Top earning disc jockey, Chris Evans, is probably underpaid according to virtually anyone in Britain with a radio.
As the BBC revealed details of its most highly-paid stars, people from all walks of life agreed there was more to being a DJ than just playing some records and talking in between them.
And as if to ram the point home, Evans kicked off his morning breakfast show with a track from Coldplay, while effortlessly warning motorists of a tailback on the M53 – the bit where it goes down to two lanes.
The carrot-topped legend has delighted a nation still coming to terms with the death of Terry Wogan, prompting calls for a new Bafta-category entitled ‘well-crafted, yet seemingly spontaneous banter’.

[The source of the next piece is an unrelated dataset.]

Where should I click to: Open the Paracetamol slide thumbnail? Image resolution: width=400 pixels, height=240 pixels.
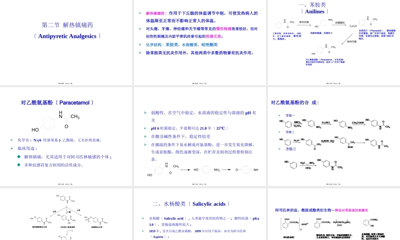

Radio fan and Evans devotee, Simon Williams, said, “Two million is fuck-all when you consider Claudia Winkleman blows a cool twenty grand a week on eyeliner.
“I’ve followed his career from the humble beginnings of Don’t Forget Your Toothbrush, through the glory years of TFI Friday and the misguided dalliance with Billie Piper.
“He has that God-given knack of making the words that tumble out of his mouth sound like he’s just made them up – that’s something you really can’t teach.”
He added, “If you offered a lesser broadcaster two million, they’d probably storm out in a huff and go on some extended alcohol binge with Danny Baker and that mate of Gazza’s, Jimmy Five Stomachs.
“I’d much rather they spent the money on him than make more wank like Poldark.”